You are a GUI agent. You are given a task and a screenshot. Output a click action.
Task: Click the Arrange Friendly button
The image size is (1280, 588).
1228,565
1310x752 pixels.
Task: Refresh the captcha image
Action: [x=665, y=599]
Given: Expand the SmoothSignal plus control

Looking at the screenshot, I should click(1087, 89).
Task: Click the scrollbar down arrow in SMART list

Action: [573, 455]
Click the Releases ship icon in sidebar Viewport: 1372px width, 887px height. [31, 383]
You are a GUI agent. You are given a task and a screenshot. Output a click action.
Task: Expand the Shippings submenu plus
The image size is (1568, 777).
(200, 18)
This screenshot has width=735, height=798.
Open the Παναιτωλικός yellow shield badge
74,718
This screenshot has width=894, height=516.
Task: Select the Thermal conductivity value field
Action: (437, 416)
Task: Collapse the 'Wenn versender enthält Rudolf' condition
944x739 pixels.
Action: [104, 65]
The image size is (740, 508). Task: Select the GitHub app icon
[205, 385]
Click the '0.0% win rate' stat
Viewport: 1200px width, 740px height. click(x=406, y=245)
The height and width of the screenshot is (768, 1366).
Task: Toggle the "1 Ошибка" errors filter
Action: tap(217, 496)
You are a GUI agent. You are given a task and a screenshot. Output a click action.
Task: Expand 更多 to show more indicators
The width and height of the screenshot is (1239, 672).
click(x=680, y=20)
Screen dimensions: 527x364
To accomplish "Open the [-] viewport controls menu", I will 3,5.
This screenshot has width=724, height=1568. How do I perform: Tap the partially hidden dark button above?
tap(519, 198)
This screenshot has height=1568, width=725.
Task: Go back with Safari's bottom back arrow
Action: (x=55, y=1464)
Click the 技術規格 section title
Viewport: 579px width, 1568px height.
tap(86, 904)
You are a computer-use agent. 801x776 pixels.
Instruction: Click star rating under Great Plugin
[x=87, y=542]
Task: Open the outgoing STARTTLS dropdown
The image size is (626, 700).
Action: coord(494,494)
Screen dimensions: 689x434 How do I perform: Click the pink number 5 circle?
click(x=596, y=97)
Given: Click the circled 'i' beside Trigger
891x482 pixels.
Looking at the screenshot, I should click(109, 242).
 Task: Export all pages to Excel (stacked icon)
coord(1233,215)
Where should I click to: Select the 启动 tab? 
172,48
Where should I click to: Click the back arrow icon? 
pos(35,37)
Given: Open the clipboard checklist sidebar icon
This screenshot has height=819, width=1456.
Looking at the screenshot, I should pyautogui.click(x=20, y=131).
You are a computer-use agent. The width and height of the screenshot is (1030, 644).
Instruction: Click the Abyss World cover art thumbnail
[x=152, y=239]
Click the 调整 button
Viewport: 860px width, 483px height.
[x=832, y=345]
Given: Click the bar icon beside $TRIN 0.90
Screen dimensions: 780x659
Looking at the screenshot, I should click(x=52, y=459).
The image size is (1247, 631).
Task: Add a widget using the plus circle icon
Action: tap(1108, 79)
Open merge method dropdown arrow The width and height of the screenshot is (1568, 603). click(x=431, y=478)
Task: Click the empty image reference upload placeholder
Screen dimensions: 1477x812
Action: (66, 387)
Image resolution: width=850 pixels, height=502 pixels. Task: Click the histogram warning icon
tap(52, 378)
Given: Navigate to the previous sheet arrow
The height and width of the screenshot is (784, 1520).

----

- [Aim]
Could you render all the records above as a numbered list, one line per item, with the blank lines left out?

- [Complete output]
1. You are a GUI agent. You are given a task and a screenshot. Output a click action.
2. Task: Click the Arrange Friendly button
3. The image size is (1280, 588).
4. 1228,565
5. 1310x752 pixels.
6. Task: Refresh the captcha image
7. Action: [x=665, y=599]
8. Given: Expand the SmoothSignal plus control
9. Looking at the screenshot, I should click(1087, 89).
10. Task: Click the scrollbar down arrow in SMART list
11. Action: [573, 455]
12. Click the Releases ship icon in sidebar Viewport: 1372px width, 887px height. [31, 383]
13. You are a GUI agent. You are given a task and a screenshot. Output a click action.
14. Task: Expand the Shippings submenu plus
15. The image size is (1568, 777).
16. (200, 18)
17. This screenshot has width=735, height=798.
18. Open the Παναιτωλικός yellow shield badge
19. 74,718
20. This screenshot has width=894, height=516.
21. Task: Select the Thermal conductivity value field
22. Action: (437, 416)
23. Task: Collapse the 'Wenn versender enthält Rudolf' condition
24. 944x739 pixels.
25. Action: [104, 65]
26. The image size is (740, 508). Task: Select the GitHub app icon
27. [205, 385]
28. Click the '0.0% win rate' stat
29. Viewport: 1200px width, 740px height. click(x=406, y=245)
30. The height and width of the screenshot is (768, 1366).
31. Task: Toggle the "1 Ошибка" errors filter
32. Action: tap(217, 496)
33. You are a GUI agent. You are given a task and a screenshot. Output a click action.
34. Task: Expand 更多 to show more indicators
35. The width and height of the screenshot is (1239, 672).
36. click(x=680, y=20)
37. Screen dimensions: 527x364
38. To accomplish "Open the [-] viewport controls menu", I will 3,5.
39. This screenshot has width=724, height=1568. How do I perform: Tap the partially hidden dark button above?
40. tap(519, 198)
41. This screenshot has height=1568, width=725.
42. Task: Go back with Safari's bottom back arrow
43. Action: (x=55, y=1464)
44. Click the 技術規格 section title
45. Viewport: 579px width, 1568px height.
46. tap(86, 904)
47. You are a computer-use agent. 801x776 pixels.
48. Instruction: Click star rating under Great Plugin
49. [x=87, y=542]
50. Task: Open the outgoing STARTTLS dropdown
51. The image size is (626, 700).
52. Action: coord(494,494)
53. Screen dimensions: 689x434 How do I perform: Click the pink number 5 circle?
54. click(x=596, y=97)
55. Given: Click the circled 'i' beside Trigger
56. 891x482 pixels.
57. Looking at the screenshot, I should click(109, 242).
58.  Task: Export all pages to Excel (stacked icon)
59. coord(1233,215)
60. Where should I click to: Select the 启动 tab? 
61. 172,48
62. Where should I click to: Click the back arrow icon? 
63. pos(35,37)
64. Given: Open the clipboard checklist sidebar icon
65. This screenshot has height=819, width=1456.
66. Looking at the screenshot, I should pyautogui.click(x=20, y=131).
67. You are a computer-use agent. The width and height of the screenshot is (1030, 644).
68. Instruction: Click the Abyss World cover art thumbnail
69. [x=152, y=239]
70. Click the 调整 button
71. Viewport: 860px width, 483px height.
72. [x=832, y=345]
73. Given: Click the bar icon beside $TRIN 0.90
74. Screen dimensions: 780x659
75. Looking at the screenshot, I should click(x=52, y=459).
76. The image size is (1247, 631).
77. Task: Add a widget using the plus circle icon
78. Action: tap(1108, 79)
79. Open merge method dropdown arrow The width and height of the screenshot is (1568, 603). click(x=431, y=478)
80. Task: Click the empty image reference upload placeholder
81. Screen dimensions: 1477x812
82. Action: (66, 387)
83. Image resolution: width=850 pixels, height=502 pixels. Task: Click the histogram warning icon
84. tap(52, 378)
85. Given: Navigate to the previous sheet arrow
86. The height and width of the screenshot is (784, 1520).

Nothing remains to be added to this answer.